A while ago, the introduction of the Euro as a new currency, with Deutsche Mark and Euro both being valid currencies in a transition period. More recently, Brexit turned a part of the EU into a third country, however without any perceivable clarity or time line, thus not allowing for any level of planning.

From today's perspective, the list of disruptions clearly missed the term pandemic.

Each disruption challenges fundamental assumptions that were built into systems, and requires substantial changes to existing software. Here is why this is not an easy task.

Quite a few software projects have launched successfully by doing a feature freeze at some point and testing the software manually, or they went into a long public beta phase where the end-users actually tested the software in production. But how do they test those sudden changes that an impending crisis requires them to make?

Without test automation, one is left with more or less the following three choices:

  1. Leave the software as it is
  2. Take down the software for a testing phase
  3. Let the end-user test

None of these choices is particularly appealing. One might feel inclined to pick option 3, because the other two options will leave you at manual processing right away.

Choosing option 3 also comes at a high price. There will be countless bug reports that will have to be triaged and dealt with, customers will get more and more impatient as they wait for bug fixes or at least a reaction to their bug reports, and support hotlines will be flooded with calls. Loads of corrective actions will become necessary. And each of them might cause more ripple effects itself. That is a vicious circle nobody wants to end up in.

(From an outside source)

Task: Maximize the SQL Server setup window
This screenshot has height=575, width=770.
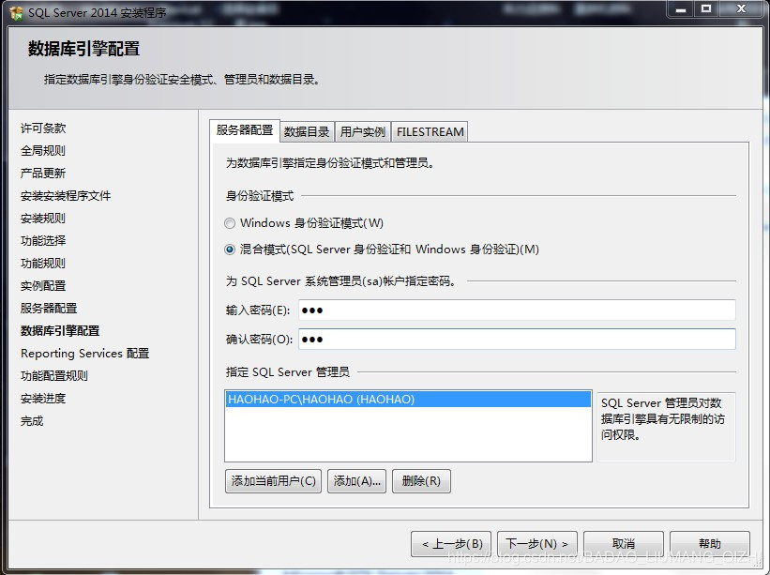Action: tap(706, 9)
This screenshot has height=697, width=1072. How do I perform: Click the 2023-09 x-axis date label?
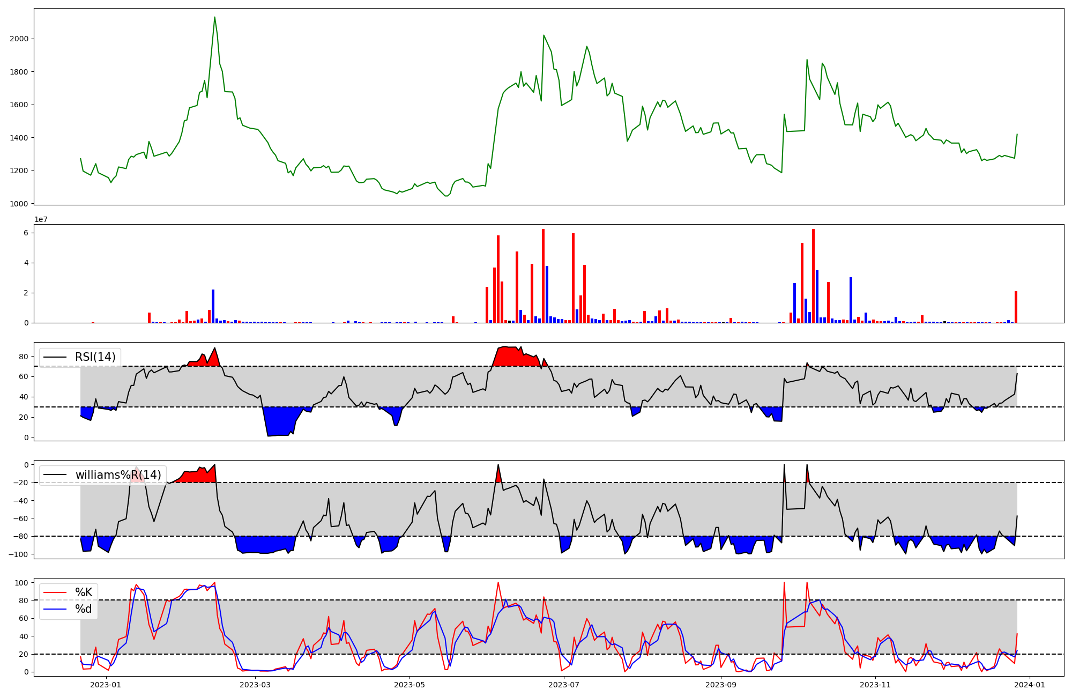click(x=720, y=685)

It's all about software architecture

Martin Fowler defines software architecture as decisions which are both important and hard to change. We have already established that business software is never really completed.

Nobody can predict which changes to software will become necessary. This, however, must not lead us down the dangerous path of building extremely generic software. Some have tried, and learned a very hard way that you end up with software that is unmaintainable, because nobody can understand what the software does due to its generic nature. I know, because I am one of those who tried.

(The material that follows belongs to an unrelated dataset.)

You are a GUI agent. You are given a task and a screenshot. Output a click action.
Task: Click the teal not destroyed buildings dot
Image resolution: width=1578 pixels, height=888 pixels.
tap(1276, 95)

We cannot even predict disruptions. Some of them, like GDPR, appear on the horizon rather early on, but are ignored for far too long. Others, like Brexit, are non-predictable in itself: nobody knew if and when Brexit would happen, and even today, nobody knows when and how any rules will change.

Let us face the fact: nobody can predict the future. Various cult leaders have predicted the end of the world. Except for those who were smart enough to predict a date well behind their expected lifespan, predictions are usually dis-proven on a regular basis by the fact that we still exist. For example, the world did not end on December 21, 2012, remember?

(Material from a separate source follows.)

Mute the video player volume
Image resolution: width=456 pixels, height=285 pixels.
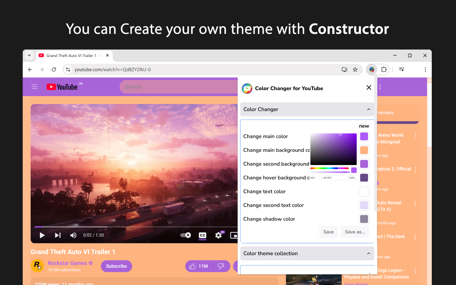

True, we have been warned about a pandemic. But we have also been warned about another nuclear disaster, the Third World War, crashing stock and/or real estate markets, probably even a Zombie apocalypse. Whatever happens, somebody has "predicted" it, somehow. It is pretty easy to point that out in retrospect, by the way.

Since we cannot predict the future, we need to design for change. We need to become more flexible and expand our abilities to adjust existing software to an ever-changing world.

Time to get ready, again

A high level of business automation is a key success factor, especially in times of crisis. Getting even close to 100% automation remains unrealistic – especially in times of crisis.

Traditionally, automation decisions have been driven by cost and revenue. This is not sufficient. We need to also take a risk-based approach when assessing the potential and impact of business automation. Some people use the term digitization here, I prefer automation.

We need to make our software and systems more flexible, to be able to adapt to changes with less manual labour and fewer ripple effects. Everything we have changed today, we might need to change back at some point in the future. Academically speaking, a most interesting feature about the coronavirus pandemic is that, at some point, things will be back to normal. Or will they?

One thing is for sure: coronavirus will not be the last major disruption we encounter. We should start to prepare, sooner than later.